GORILLA PAINTING 26″ x 32″ ACRYLIC ON CANVAS was originally published on Joyland in September 2012. 

Who’s that loud but charming drunk guy beside you at the bar? What’s really going on inside his head while he latches onto you and asks you for a light and then tells you he had a vision about your future?

The unnamed narrator in Kris Bertin’s “GORILLA PAINTING 26” X 32 “ACRYLIC ON CANVAS” is one of those guys. We meet him on the night of his 29th birthday party, staring at a bizarre gorilla painting sent as a joke (or not?) by his older brother on the very night said narrator plans but ultimately fails to break up with his girlfriend. Instead, he manufactures reasons to avoid his house of enthusiastic partygoers (including his girlfriend upstairs), then meets a mysterious dressed-in-pink young woman in the basement and proceeds to spend his birthday card money following her on a wild goose chase through the lonely streets of Halifax. In the process, he starts smoking again, gets progressively drunk, and ruminates in an obsessive loop on family, past love, and the kind of existential heartache that inhabits the young men of Raymond Carver or Denis Johnson stories.

Except Kris Bertin’s no Carver or Johnson. He 100 % Kris Bertin original.

What’s so compelling for me about this story is the risks it takes, both in its telling and what it reveals.

Most obviously, there’s the cryptic, note-like narrative structure of the story itself. Bertin carefully avoids the possessive first-person pronoun, the “I” that bogs down so many contemporary first-person pieces. Instead his story spreads opens and finds its proper spiral as a series of jottings and play-by-play observations on the less-than-stellar unfolding of the night:

Present arrives from brother for 29th birthday.

Painting of Gorilla with hands raised, palms-up, sitting in marshy field. Dead and disemboweled Gorillas peppered around swampy landscape, half-sunken into mud like the beaches of Normandy.

Note attached: When are you gonna quit MONKEYING AROUND and GROW UP? Saw this and thought of you—perfect fit for the house. Francis.

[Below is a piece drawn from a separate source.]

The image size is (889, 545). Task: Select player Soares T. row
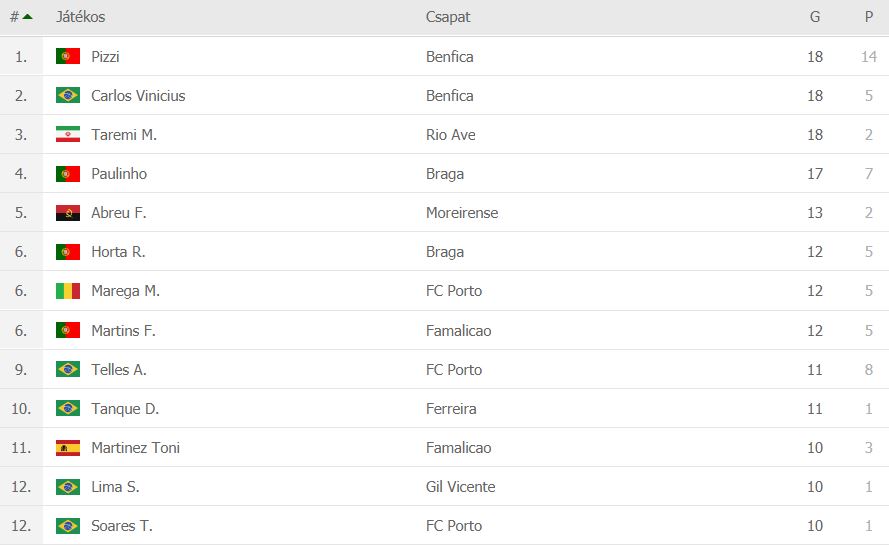[444, 526]
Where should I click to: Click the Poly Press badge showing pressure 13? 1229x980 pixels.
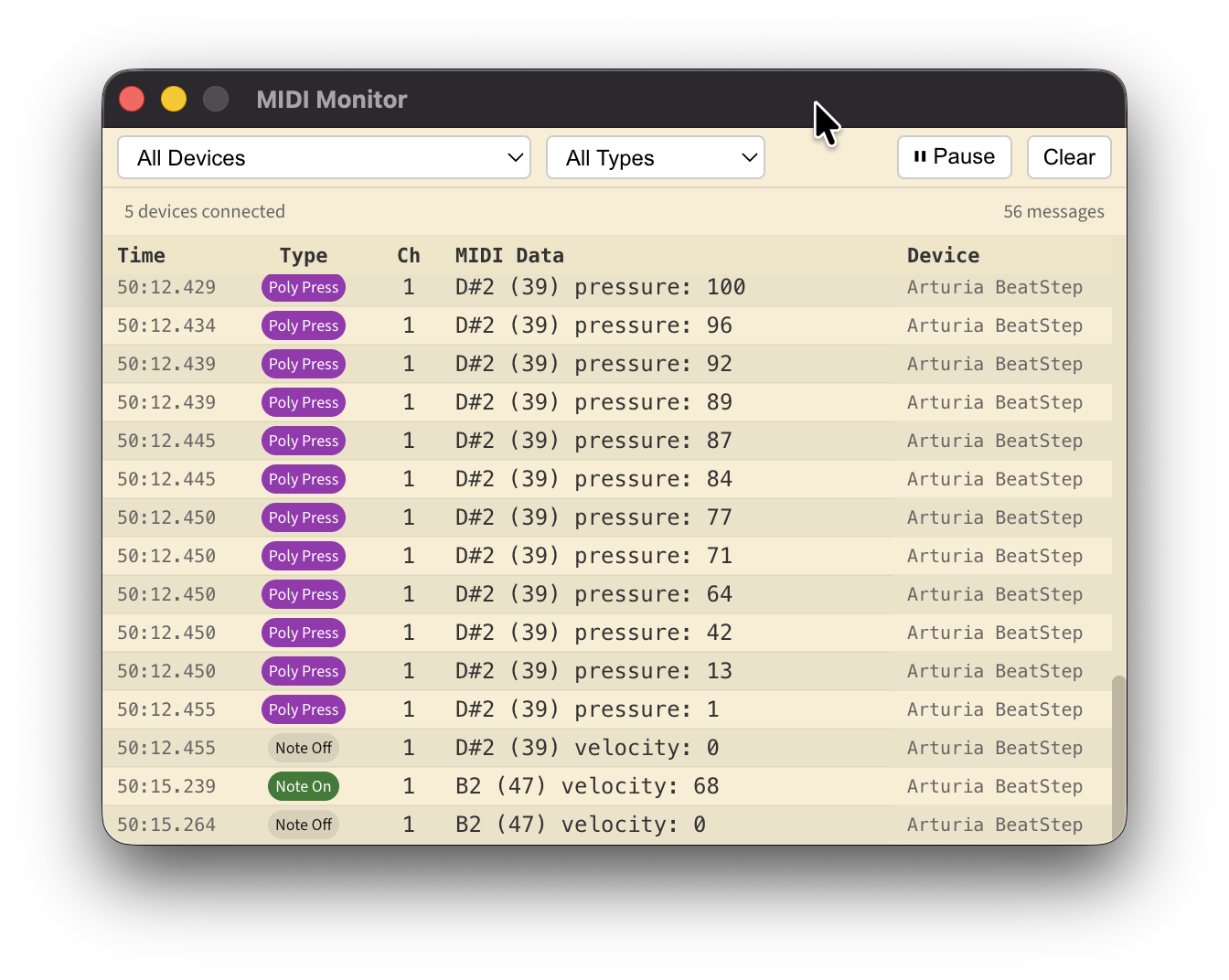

See message as commentary on inability to settle down and find high-paying work or meaningful relationship. Carefully crafted jab about failed engagement with ex girlfriend, four exes ago. Note mention of the house, not your house, as if house purchased cheaply from parents doesn’t count.

As the story progresses, this shorthand pulls us more and more deeply into the mind and heart of our narrator. Instead of being placed at a removed distance by traditional narration, we’re deep inside our restless narrator’s mind, inebriated, confused, exhilarated, and terrified – able to only see and feel the world through an aching, compressed Morse Code:

Suddenly feel drunker than usual, sinking into some kind of mire. Imagine vodka actually heavy sedative, bartender in cahoots with others: gorilla, girlfriend, taxi driver, man on phone. Pink woman may or may not be part of it—or may be involved without knowing.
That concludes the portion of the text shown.